The deoxycytidine analogue cytosine arabinoside competitively inhibits DNA polymerase A. After incorporation into DNA, there is inhibition of chain elongation and template function.

Microtubular components of the mitotic spindle apparatus can be inhibited within tumor cells, with resulting reduction of cell division, intracellular transport, and secretion. The vinca alkaloids (vinblastine, vincristine), naturally found in Catharanthus roseus, inhibit polymerization of tubulin and the disassembly of microtubules, and thus produce cell-cycle arrest in metaphase. The taxanes (paclitaxel, docetaxel) disrupt microtubule dynamics by stabilization against depolymerization and enhancement of polymerization.
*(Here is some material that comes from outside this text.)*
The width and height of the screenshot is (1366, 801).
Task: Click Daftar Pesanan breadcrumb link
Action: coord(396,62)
Platinum compounds form bifunctional bonds to DNA to produce intrastrand adducts linking two nucleotides. The cell repair of these links makes use of nucleotide excision-DNA repair. Defects in the DNA mismatch repair system may prevent recognition of platinum adducts and result in failure to initiate apoptosis.
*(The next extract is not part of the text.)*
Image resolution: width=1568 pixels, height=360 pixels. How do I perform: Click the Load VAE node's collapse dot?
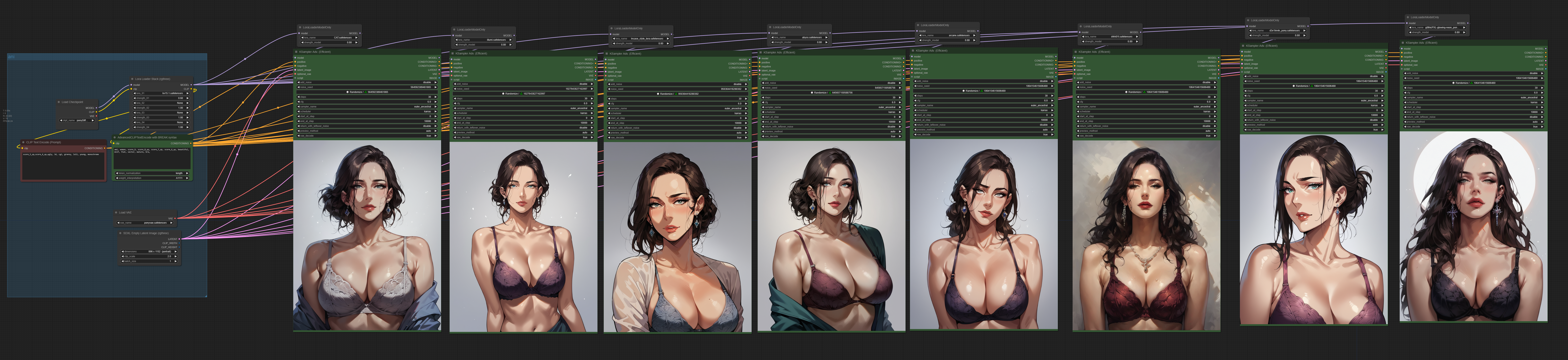(x=116, y=213)
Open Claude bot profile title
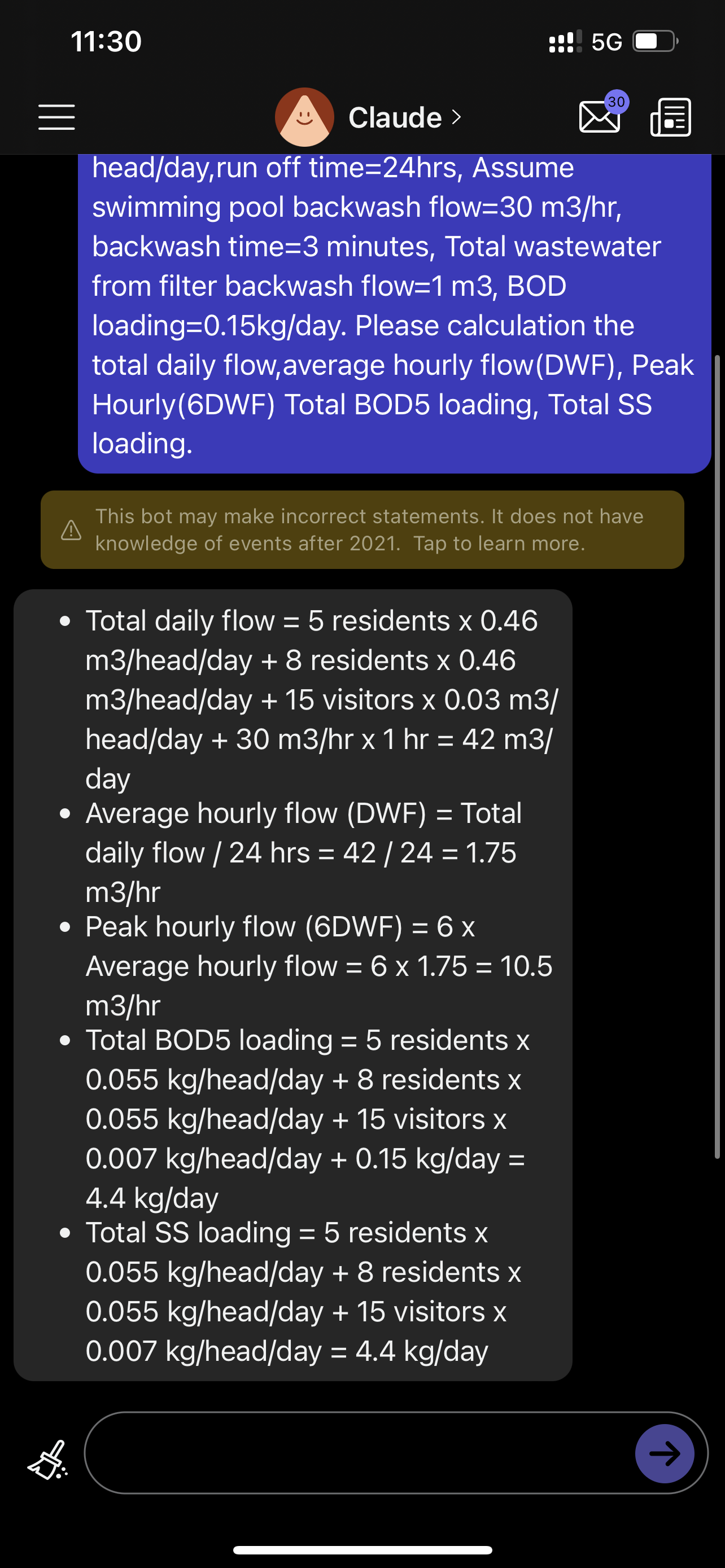 (395, 117)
Topoisomerase inhibitors catalyze the process of catenation and decatenation, the temporary uncoiling and unlinking of the DNA double strand. The topoisomerases bind to the free ends of the cut DNA molecule using a specific tyrosine residue. Topoisomerase I introduces single-strand breaks into the DNA molecule. Its inhibitors are derivatives of camptothecin (irinotecan, topotecan). Topoisomerase II catalyzes linking and unlinking by causing double strand breaks. Etoposide and teniposide, semisynthetic derivatives of podophyllotoxin, a substance found in mayapple extracts, inhibit the re-ligation of DNA from the cleavage complex.

Myeloablative doses of chemotherapy followed by autologous peripheral blood stem cell transplantation have failed to produce higher response rates in malignant gliomas when compared with conventional adjuvant chemotherapy ( ). Moreover, this approach is associated with considerable treatment-related morbidity and mortality, and thus has not found widespread use. Results of high-dose chemotherapy with peripheral blood stem cell rescue in patients with chemosensitive brain tumors like anaplastic oligodendroglioma or primary central nervous system lymphoma (PCNSL) are more promising ( ).

Delivery strategies

The BBB is the major anatomical obstacle for chemotherapy of primary brain tumors. It is composed of the endothelial cell layer of cerebral capillaries sealed by intercellular tight junctions, the vascular basal membrane, and astrocytic foot processes. Few studies have measured brain concentrations of systemically administered agents but delivery strategies developed to circumvent the barrier include the following: (1) Intrathecal administration of methotrexate, triethylenethiophosphoramide (thio-TEPA), or cytosine-arabinoside for leptomeningeal metastases. (2) Intracarotid infusion of hypertonic solutions (25% mannitol or 15% glycerol) to produce reversible opening of the BBB. This approach, selectively used in specialized centers, produces 1–2 hours of barrier lysis during which hydrophilic chemotherapeutic agents such as methotrexate or cyclophosphamide are provided. The technology obligates general anesthesia and serial angiographic procedures and is associated with toxicity, including seizures and transient encephalopathy. (3) Biodegradable polymers impregnated with bis-chloroethylnitrosourea (carmustine) (BCNU) increase local drug concentration without notable systemic toxicity. Dime-sized wafers of poly [bis (p-carboxyphenoxy)] propane and sebacic acid release the chemotherapeutic agent over 7–10 days into tumor surrounding the resection site. The polymer-based delivery strategy is associated with median survival improvements of 2 months in patients with malignant glioma ( ). Complications include infection, wound healing impairment, brain necrosis, and cerebrospinal fluid (CSF) leak.